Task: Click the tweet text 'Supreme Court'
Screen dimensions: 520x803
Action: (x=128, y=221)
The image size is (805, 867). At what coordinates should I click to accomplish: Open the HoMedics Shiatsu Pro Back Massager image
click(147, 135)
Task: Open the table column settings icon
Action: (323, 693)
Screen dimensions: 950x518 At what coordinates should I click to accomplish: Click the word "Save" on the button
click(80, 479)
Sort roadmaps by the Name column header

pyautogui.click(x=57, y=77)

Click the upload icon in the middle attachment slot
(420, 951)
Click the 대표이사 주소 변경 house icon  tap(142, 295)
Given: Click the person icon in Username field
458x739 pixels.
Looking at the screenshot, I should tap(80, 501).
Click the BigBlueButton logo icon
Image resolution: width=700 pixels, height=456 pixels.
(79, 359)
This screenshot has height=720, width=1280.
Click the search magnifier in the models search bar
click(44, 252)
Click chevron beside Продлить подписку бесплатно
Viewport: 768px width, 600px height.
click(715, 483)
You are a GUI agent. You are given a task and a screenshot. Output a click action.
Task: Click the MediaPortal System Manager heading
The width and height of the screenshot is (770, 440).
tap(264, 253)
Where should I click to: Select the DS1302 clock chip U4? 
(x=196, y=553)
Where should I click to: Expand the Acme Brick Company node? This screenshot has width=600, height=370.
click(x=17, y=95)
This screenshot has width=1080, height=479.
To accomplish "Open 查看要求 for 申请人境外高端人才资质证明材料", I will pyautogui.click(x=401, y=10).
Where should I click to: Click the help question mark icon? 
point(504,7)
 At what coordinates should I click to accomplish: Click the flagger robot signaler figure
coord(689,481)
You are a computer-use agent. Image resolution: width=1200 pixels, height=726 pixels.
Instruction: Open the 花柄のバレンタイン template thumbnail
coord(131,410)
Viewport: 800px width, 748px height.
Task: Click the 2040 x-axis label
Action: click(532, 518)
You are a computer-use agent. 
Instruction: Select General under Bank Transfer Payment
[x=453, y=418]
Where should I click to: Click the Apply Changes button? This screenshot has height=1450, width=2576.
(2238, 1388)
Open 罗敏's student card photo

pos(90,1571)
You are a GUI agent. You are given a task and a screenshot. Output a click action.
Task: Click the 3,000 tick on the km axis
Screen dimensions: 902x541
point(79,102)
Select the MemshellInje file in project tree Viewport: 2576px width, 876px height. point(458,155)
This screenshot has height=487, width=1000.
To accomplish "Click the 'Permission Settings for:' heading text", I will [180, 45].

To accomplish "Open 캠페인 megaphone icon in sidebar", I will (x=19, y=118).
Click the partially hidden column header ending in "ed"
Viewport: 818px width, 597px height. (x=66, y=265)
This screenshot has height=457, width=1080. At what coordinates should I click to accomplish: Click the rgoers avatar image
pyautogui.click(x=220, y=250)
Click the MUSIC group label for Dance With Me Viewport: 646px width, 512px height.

_ _ _

Having found the line that contains "This screenshot has height=487, width=1000.", set down that line and all the rest through the end of the records, exactly.

This screenshot has height=487, width=1000.
To accomplish "Click the 'Permission Settings for:' heading text", I will [180, 45].

To accomplish "Open 캠페인 megaphone icon in sidebar", I will (x=19, y=118).
Click the partially hidden column header ending in "ed"
Viewport: 818px width, 597px height. (x=66, y=265)
This screenshot has height=457, width=1080. At what coordinates should I click to accomplish: Click the rgoers avatar image
pyautogui.click(x=220, y=250)
Click the MUSIC group label for Dance With Me Viewport: 646px width, 512px height.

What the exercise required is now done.